I would like to thank the Challenger Society for granting me a Travel Award which helped fund me to attend the 21st Biennial Conference on the Biology of Marine Mammals. The conference was a fantastic experience and it would not have been possible to attend without the Society’s generous support.

At the conference I presented a four minute speed talk entitled: ‘Heat shock protein gene expression in blubber of grey seal (Halichoerus grypus) pups during suckling and the post weaning fast: effects of development rather than contaminant exposure?’ during the Physiology session. This was my first oral presentation at a large international conference and it was an exciting, yet nerve wracking, experience. It was very beneficial to have the chance to present my research to a wider audience of scientists, outside of my supervisory team and institution, and also receive feedback. I was also able to support friends and colleagues during their own talks and poster sessions. I was happy to gain insight into the latest marine mammal research across a range of species and disciplines and, as I near the end of my PhD, consider potential collaborations with individuals and institutions whose work is similar to my own research interests.

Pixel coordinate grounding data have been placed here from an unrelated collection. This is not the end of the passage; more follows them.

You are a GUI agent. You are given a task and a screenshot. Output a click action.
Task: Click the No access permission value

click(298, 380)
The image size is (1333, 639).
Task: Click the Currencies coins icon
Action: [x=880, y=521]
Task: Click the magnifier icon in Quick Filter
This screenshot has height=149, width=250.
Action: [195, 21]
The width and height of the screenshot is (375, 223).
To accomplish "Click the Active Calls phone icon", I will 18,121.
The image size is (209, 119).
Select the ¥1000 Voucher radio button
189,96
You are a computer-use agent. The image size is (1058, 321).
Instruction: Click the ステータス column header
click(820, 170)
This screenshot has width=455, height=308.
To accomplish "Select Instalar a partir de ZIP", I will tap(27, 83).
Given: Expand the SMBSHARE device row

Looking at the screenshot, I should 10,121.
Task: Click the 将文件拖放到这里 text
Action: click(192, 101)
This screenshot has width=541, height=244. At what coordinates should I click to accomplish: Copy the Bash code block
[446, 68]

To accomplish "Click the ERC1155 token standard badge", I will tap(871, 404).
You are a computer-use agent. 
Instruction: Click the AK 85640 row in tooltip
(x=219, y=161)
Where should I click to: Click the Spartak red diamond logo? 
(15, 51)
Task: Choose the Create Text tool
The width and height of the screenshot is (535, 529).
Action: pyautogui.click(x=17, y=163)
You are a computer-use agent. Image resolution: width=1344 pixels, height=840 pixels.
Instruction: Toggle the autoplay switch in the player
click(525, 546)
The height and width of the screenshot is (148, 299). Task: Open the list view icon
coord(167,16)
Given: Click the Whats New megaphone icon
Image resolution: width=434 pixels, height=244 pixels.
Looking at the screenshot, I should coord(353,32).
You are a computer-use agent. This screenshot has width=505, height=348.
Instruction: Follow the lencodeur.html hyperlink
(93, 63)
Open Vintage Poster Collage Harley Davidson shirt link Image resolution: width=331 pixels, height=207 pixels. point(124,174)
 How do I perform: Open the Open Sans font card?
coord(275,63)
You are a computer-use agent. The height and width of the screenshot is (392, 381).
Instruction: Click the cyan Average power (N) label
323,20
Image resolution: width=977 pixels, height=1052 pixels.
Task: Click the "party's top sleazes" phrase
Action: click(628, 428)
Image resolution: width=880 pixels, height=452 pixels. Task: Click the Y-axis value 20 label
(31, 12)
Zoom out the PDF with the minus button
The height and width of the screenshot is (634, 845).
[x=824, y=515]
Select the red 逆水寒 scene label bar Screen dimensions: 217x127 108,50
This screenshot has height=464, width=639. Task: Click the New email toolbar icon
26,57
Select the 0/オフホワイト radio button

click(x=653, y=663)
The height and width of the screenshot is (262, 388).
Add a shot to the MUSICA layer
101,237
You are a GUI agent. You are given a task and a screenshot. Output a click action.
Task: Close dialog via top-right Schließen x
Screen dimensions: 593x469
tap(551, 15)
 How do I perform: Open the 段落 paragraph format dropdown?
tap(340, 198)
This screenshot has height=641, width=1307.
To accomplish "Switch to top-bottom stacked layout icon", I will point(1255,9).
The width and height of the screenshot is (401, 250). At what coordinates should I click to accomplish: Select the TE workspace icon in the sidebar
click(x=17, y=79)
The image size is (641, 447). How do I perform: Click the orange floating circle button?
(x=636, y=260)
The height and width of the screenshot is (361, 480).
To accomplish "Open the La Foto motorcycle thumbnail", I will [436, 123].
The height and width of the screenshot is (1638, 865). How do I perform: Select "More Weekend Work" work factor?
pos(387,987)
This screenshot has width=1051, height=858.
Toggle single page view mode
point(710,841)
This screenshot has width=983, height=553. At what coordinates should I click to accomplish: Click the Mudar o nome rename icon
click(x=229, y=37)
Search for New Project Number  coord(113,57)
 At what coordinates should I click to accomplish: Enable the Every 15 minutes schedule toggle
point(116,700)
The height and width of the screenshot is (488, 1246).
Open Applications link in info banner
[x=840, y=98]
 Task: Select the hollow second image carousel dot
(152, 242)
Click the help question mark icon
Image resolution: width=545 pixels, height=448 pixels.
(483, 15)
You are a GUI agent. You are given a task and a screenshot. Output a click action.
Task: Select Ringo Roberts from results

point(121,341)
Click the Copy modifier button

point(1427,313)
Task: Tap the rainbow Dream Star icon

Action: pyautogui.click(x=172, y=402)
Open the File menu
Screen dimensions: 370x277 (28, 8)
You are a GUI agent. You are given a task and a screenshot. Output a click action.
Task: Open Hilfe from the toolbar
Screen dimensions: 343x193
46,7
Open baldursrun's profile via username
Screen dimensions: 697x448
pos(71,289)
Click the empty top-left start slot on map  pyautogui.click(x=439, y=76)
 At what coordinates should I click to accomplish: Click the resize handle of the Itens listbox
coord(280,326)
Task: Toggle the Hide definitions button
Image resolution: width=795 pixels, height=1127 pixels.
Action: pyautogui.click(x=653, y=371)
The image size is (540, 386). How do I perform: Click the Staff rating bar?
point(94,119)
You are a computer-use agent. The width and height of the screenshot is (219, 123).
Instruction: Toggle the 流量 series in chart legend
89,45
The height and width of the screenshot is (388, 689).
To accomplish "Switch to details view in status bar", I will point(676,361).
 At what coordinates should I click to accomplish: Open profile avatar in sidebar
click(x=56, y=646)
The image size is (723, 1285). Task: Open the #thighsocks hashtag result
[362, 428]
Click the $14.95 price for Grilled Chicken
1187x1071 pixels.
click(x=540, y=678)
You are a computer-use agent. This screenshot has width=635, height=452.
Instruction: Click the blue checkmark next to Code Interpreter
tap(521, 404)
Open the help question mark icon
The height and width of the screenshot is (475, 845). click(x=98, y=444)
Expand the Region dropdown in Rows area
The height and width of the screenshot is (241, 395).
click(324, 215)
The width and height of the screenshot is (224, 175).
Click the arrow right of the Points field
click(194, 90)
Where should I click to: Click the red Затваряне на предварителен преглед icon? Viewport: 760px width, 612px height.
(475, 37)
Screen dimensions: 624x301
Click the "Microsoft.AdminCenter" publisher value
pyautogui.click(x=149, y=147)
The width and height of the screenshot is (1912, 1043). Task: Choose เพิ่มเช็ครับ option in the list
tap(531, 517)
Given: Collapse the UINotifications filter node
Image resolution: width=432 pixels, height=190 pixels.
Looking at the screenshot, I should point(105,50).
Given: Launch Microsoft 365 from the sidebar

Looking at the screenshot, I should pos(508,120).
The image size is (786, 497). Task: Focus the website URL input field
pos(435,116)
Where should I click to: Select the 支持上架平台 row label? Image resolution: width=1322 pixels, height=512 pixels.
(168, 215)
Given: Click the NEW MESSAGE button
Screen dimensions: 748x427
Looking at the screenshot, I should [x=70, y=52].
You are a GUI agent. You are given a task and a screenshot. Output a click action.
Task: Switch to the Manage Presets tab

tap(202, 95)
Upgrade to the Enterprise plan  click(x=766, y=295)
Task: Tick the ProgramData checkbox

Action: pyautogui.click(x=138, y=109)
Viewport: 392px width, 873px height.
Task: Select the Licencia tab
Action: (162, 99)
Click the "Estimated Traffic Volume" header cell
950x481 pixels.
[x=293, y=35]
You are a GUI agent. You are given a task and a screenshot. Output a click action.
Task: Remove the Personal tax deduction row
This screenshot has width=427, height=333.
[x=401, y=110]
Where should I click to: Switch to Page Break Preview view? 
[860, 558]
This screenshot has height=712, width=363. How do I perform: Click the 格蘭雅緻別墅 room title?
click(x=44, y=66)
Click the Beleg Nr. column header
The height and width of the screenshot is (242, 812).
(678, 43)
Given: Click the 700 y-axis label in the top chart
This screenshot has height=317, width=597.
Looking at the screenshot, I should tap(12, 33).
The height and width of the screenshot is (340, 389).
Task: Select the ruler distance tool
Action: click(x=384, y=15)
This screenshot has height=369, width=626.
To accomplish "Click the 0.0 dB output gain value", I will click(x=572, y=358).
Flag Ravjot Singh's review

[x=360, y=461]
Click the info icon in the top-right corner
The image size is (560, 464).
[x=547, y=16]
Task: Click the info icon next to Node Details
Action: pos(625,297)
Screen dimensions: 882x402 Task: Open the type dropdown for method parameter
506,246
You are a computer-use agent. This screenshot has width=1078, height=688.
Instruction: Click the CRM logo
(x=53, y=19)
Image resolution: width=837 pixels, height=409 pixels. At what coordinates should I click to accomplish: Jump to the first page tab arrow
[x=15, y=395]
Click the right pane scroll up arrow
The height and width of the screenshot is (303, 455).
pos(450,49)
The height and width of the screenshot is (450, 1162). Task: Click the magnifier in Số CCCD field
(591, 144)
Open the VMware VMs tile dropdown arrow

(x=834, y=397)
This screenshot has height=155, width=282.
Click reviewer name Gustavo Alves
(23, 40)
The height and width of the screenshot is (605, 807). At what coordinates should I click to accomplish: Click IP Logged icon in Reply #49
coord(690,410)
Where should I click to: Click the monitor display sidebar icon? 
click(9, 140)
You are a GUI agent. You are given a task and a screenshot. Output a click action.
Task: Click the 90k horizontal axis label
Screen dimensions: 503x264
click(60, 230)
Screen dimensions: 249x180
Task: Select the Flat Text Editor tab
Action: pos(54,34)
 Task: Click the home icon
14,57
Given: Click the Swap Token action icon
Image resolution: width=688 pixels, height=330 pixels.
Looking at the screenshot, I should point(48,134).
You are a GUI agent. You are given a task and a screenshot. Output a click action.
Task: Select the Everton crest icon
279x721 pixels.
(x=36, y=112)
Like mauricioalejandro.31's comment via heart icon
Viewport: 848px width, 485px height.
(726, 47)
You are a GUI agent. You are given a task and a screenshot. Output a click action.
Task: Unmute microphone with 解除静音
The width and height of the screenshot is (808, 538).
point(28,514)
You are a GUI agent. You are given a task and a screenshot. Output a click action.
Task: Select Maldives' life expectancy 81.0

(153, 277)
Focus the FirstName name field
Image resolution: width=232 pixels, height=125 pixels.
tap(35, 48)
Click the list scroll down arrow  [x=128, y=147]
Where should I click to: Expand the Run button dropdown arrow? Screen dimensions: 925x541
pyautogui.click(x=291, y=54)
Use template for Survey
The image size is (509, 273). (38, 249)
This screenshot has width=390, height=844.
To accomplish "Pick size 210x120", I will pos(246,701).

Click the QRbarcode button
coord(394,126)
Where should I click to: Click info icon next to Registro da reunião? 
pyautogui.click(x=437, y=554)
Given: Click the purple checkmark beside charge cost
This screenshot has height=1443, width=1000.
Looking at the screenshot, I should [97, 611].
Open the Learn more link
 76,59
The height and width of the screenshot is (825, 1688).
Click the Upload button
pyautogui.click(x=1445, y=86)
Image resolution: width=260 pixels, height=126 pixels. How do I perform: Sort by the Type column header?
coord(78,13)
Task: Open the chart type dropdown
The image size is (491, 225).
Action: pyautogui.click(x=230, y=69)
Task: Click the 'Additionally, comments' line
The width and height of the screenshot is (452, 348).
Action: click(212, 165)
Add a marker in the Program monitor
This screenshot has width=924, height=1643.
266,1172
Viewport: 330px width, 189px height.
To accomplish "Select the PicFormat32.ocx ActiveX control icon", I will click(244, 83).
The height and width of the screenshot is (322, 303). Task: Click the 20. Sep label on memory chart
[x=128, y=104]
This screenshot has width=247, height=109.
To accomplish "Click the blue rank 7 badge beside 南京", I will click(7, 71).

I particularly enjoyed a talk in the ‘Health’ session by Dr Peter Cook (‘The neurobehavioral effects of naturally occurring domoic acid toxicosis in wild California sea lions’), whose work has shown that sea lions exposed to domoic acid had lesions in their hippocampus and exhibited reduced performance in spatial memory tasks; this could potentially lead to increased strandings and reduced body condition if foraging ability is compromised. There were many other enjoyable talks and posters in all sessions, including Ecology, Behaviour and the specific Sea Otter session.   

Additionally, I attended a workshop at the beginning of the conference, ‘Genomics Workshop II’, which though is not specifically my research field, there are important elements directly related to my research. For example, a presentation by a research group sequencing the Northern elephant seal (Mirounga angustirostris) genome was of particular interest as their published sequences are high quality and make it easier for me to design specific and functioning primers for my qRT-PCR (quantitative real-time PCR). The workshop also provided a good insight into choosing and using genomic techniques, and the different applications for genomics that are already being used to answer important questions in marine mammal biology.

I found that the conference was made up of friendly and interactive attendees and this provided a supportive atmosphere, which certainly catered for early career scientists. I came away from the conference having learnt new things, made some new friends and contacts, but just as importantly with a renewed enthusiasm for my own PhD techniques and data. 

Profile I completed my undergraduate degree in Marine Biology at the University of Portsmouth, and then went on to do an MSc in Applied Marine and Fisheries Ecology at the University of Aberdeen. My Honours project investigated the effect of PAHs (Polycyclic Aromatic Hydrocarbons) on the regeneration of the Sabellid worm Sabella pavonina, whilst my MSc research went in a different direction and focussed on the use of a bean protein concentrate (from faba beans) as an alternative protein source in feeds for commercially farmed Atlantic salmon (Salmo salar). I am currently at Plymouth University in the third year of my PhD which is entitled: ‘Eustress and distress in marine mammals: understanding the causes of cellular stress and the consequences for tissue function and whole animal health’. My focal species has been the grey seal (Halichoerus grypus) which has a fascinating physiology (e.g. female animals fasting during lactation). It has been a fantastic experience so far, with a mix of intensive field and laboratory work. I have spent a large amount of my time optimising the molecular and cell culture techniques that allow me to collect my data. The majority of my data so far has come from utilising qRT-PCR, investigating the gene expression of different stress markers (in particular heat shock proteins and antioxidants) in the blubber of suckling grey seal pups and lactating adult females.